Accelerated intelligence

Accelerated intelligence

The alpine air provided a fitting backdrop for profound discussions about the next evolution in enterprise software. Hg's third annual Software Leadership Gathering brought together 100+ CEOs and industry leaders to confront the reality of an ‘accelerated intelligence’ - AI innovation that is transforming software at speed and redefining the future of software.

The pace of change defies historical precedent

Nobel laureate Geoffrey Hinton set the tone with his assessment of the rate of change:

"What we're seeing now is shocking from the perspective of 10 years ago, and I suspect that what we see in five years' time will be shocking from our perspective now."

This acceleration theme resonated throughout every session. Tim Rocktäschel (Google Deepmind) reinforced this with data showing the length of tasks that AI agents can accomplish doubling every seven months, while Hg’s Chris Kindt revealed that adoption rates are 3-5x faster than previous platform shifts.

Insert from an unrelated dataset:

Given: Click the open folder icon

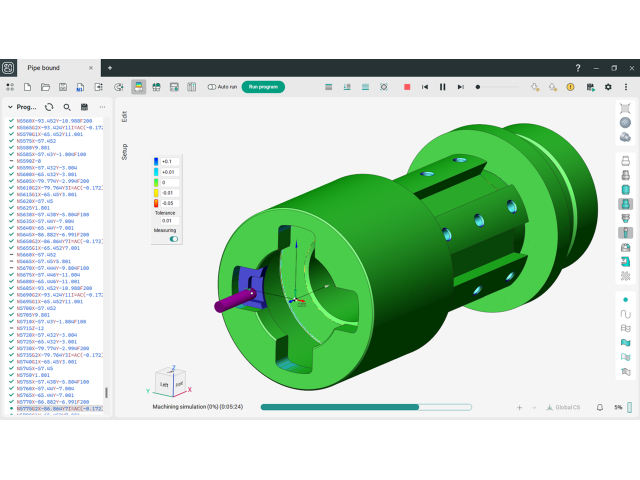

The last mile defines success

While foundation models grab headlines, the real battleground emerged as the "last mile" - translating AI capabilities into practical business applications. Several expert speakers, from AI theorists to both AI and software business leaders, emphasised that success lies not in the technology itself, but in overcoming "real world friction." Deep domain expertise, understanding of workflows, and proximity to customers create competitive positions, even as switching costs erode.

"Frenemies are everywhere”

Collaboration is blurring with competition, with traditional boundaries between native AI and software organisations dissolving. Sebastian Steinhäuser of SAP captured this perfectly: "We want to compete on customer value, not on shielding access." The panel on native AI companies revealed how startups like Replit (reaching $4 billion valuation with just 30 employees) are both partnering with and disrupting incumbents simultaneously.

Cultural transformation trumps technology

Perhaps most critically, success demands fundamental organisational change. David Wakeling from A&O Shearman shared how even a 500-year-old law firm could transform: "Lawyers didn't go to law school for process. The AI is doing what you don't live for." Companies achieving real impact are those sparking "AI-first culture" from the bottom up, not just deploying tools from the top down.

Inaction is the biggest risk

The pace of change demands experimentation and adaptation. Early, incremental gains compound. Jeff McMillan from Morgan Stanley provided crucial perspective: while 30% of current work may disappear within 5 years, the transformation requires patient, systematic effort. "You can't run before you crawl and walk," he noted, emphasising the importance of structured evaluation and quality control.

Looking forward

The gathering revealed three critical imperatives for software leaders:

1. Think in decades while moving in months

Long-term strategic thinking becomes more essential as tactical changes accelerate. This platform shift will be the fastest in history. Further improving models together with agentic frameworks is starting to yield real, practical impact. Long-term thinking in decades not quarters, in the context of this speed, is difficult - but vital to keep focused on what may matter in the long run.

2. The "last mile delivery" is the key differentiator

Domain expertise, customer trust and existing value is critical to the 'real world friction' of adoption. The stages of adoption are where opportunity sits with the technology – for those that successfully adopt and diffuse this tech into complex application.

3. Invest in cultural transformation

Technology adoption without organisational change guarantees failure. Companies that embrace 'AI-first culture' will likely define the next decade.

As Hg’s Managing Partner, Matthew Brockman, concluded, this isn't just another technology wave - it's the most rapid and consequential shift the software industry has ever faced. The message was clear: experiment relentlessly, move decisively, and above all, don't let comfort become complacency.